She’d told Tom to head back to the Common Room without her and sought Professor Slughorn out after class to ask him about what OWL topics she should focus on, and yes, she knew that third year was early to be asking about this but she thought it was important to start thinking about these things early, didn’t he agree? And just as she’d intended, Professor Slughorn had chuckled and settled into his chair more comfortably and gone off into a long spiel which she’d barely paid attention to, and his opinion of her had risen considerably, which had, of course, been the ultimate point of the tiresome exercise.

It’s when she turns the last corner to the Common Room that she sees Tom. He’s leaning down, one hand on this little boy’s shoulder, murmuring something she can’t quite hear. The shorter boy nods eagerly, looking up at him like he hung the moon and lit the sun, and then scampers off around a corner, his eager footsteps bouncing around the corridor for minutes after he himself is out of sight. Stella refuses to listen for the death march in the drumbeat of the echoing footsteps, but the knowledge that it is there is enough.

“Brother mine,” she says, moving forward with careful motions. He turns his head slowly, an equally careful action, and she can’t quite tell whether his calmness is manufactured or whether he knew all along that she was behind the corner and watching him.

“Sister dear,” he replies.

“What was that?” she asks, taking his arm and turning them towards the Common Room. Her mind is setting off fireworks of warning, red alarm flares, desperately trying to get her to take heed of what happened last time she angered her brother. She presses the urgent worry down sternly, her motions never faltering, wondering whether this is the start of a second round, whether she should be scared or excited. Tom shrugs and gives her a little smile.

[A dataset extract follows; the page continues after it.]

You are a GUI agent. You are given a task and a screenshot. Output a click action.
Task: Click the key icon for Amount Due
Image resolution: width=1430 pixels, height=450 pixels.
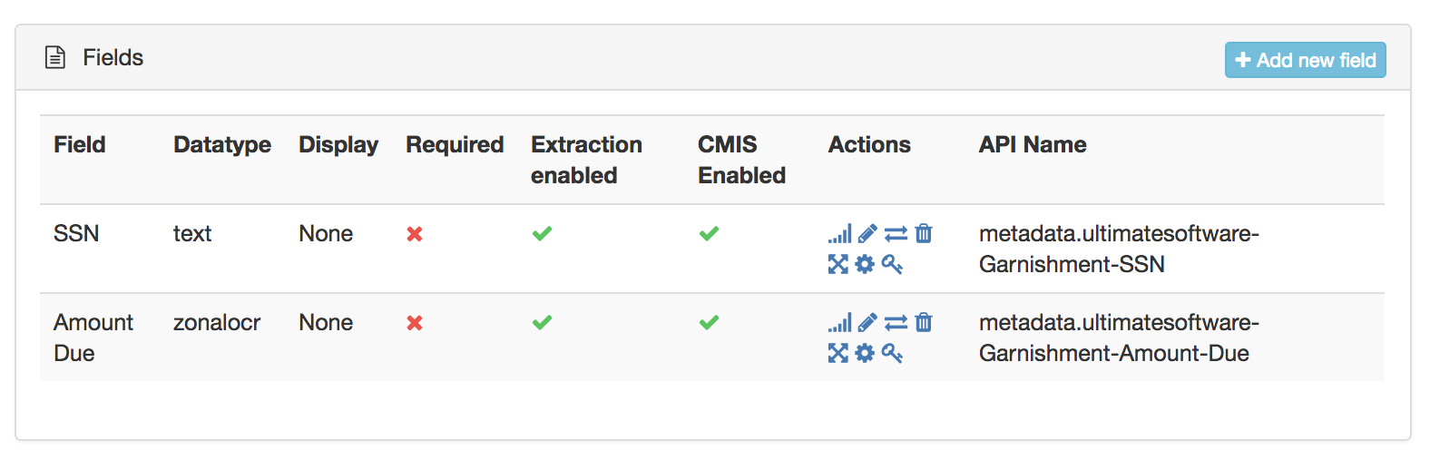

“Exactly what you thought it was, Star.”

“And what did I think it is?”

“I am consolidating power,” Tom says, returning her gesture and taking her arm. Her body wants her to lean away, to shake him off; her mind welcomes the onset of a game.

“For whom?” Stella asks, trying to keep the test out of her voice. She makes sure to put a little pressure on the hand holding her upper arm, a subtle challenge. His grip tightens a fraction in response.

“For us, of course,” Tom says without any sign of hesitation, and passes. “We are going to rule an _empire_.”

“Are we now.”

“His name is Lestrange, and he belongs to an old family,” Tom tells her.

“What did you do for him?” Stella asks, with every intention to go clean up after her brother.

“Who says I did anything?” Tom asks. When he looks at her it is sideways, a sly slide of his eyes.

“He looked at you like you lit the sun,” Stella says, suspicious of the sly smile that is gracing her brother’s mouth. "You must have done something to earn that look." Tom shrugs, carelessly graceful.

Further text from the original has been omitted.